Type-safe stream processing in TypeScript

This post contains a lot of back-story about how this all came about, you can skip ahead if you only care about the code.

In case you haven't worked with TypeScript before: TypeScript is a superset of JavaScript that enhances the language by providing optional static typing. It's designed to scale well in large code-bases. I've been working on a TypeScript based application (frontend and backend) for the last 9 months and I have to say, I'm not at all disappointed. In fact, I'm quite impressed.
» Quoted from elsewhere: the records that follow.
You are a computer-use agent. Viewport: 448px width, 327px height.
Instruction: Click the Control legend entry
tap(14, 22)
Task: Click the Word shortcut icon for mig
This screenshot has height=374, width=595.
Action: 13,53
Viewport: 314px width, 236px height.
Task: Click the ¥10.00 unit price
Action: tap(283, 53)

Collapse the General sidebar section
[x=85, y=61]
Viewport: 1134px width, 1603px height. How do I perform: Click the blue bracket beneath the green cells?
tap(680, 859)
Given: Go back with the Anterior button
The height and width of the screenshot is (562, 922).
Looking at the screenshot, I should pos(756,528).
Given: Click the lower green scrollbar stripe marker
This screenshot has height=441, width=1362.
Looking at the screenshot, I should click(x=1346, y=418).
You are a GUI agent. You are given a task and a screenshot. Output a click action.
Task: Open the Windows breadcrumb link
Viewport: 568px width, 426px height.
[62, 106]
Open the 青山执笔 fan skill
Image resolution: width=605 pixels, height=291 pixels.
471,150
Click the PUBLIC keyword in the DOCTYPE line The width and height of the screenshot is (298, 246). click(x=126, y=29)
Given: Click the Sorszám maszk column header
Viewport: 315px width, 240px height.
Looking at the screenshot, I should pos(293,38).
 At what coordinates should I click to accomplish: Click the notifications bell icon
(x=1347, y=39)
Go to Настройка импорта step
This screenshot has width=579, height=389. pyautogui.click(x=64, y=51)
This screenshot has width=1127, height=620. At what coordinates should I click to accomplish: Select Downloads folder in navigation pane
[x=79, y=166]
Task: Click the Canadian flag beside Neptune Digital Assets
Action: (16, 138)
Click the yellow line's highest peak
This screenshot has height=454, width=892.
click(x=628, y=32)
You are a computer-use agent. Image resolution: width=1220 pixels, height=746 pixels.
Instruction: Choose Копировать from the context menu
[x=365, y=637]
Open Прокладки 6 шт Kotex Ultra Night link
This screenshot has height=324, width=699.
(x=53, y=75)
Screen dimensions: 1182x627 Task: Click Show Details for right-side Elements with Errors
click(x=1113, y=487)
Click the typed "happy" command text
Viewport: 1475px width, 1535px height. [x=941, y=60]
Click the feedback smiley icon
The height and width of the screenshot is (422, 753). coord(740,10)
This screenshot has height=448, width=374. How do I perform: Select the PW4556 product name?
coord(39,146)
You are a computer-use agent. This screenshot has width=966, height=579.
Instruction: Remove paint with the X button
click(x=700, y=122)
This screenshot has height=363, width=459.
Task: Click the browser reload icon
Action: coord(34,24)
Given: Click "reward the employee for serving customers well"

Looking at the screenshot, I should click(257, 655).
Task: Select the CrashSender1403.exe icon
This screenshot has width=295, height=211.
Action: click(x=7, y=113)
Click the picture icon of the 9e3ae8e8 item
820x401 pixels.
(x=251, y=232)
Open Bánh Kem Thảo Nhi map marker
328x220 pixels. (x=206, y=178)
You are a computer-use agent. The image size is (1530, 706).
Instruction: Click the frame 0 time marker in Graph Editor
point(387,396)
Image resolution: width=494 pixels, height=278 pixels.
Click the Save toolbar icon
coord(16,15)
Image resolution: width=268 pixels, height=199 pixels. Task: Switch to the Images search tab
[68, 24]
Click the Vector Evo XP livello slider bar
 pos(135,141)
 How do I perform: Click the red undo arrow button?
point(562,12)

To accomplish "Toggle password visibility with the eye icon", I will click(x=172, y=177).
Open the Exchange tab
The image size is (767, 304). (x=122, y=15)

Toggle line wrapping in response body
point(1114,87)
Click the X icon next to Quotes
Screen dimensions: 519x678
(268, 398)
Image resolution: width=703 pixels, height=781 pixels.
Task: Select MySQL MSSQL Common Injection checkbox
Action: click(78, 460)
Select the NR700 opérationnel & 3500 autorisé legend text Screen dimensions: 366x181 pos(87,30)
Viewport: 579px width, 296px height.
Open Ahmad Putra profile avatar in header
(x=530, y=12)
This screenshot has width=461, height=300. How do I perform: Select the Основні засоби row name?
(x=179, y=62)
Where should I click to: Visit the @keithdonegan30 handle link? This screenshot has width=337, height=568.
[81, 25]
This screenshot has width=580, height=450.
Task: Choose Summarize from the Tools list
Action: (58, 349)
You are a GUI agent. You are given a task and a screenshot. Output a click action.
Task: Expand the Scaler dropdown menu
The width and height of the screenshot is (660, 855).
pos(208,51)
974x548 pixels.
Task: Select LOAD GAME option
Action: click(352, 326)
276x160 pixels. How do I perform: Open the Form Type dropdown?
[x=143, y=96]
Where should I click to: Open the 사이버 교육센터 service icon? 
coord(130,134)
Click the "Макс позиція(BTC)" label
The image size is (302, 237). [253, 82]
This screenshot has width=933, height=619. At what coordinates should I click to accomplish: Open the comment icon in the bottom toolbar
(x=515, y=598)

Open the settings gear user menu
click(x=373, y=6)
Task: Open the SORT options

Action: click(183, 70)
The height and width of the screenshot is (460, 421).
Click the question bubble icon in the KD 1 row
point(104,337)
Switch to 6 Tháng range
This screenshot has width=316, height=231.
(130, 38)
The type-system additions to JavaScript make it easier to navigate your code, giving you more confidence during refactoring, and making it infinitely easier to comprehend a system. Especially the last part is super important for me. I work a lot in multi-team projects. For the team to be able to understand a system is the single most important thing for me.

A Transformation

In order to better understand what I'll be demonstrating I'll give you a little background information. When I joined the team the project was about 2 years in development. The MVP period was finished and the product had proven itself worthy of further investment. Adoption was increasing within the organisation and there was talk of making the product a mission critical application.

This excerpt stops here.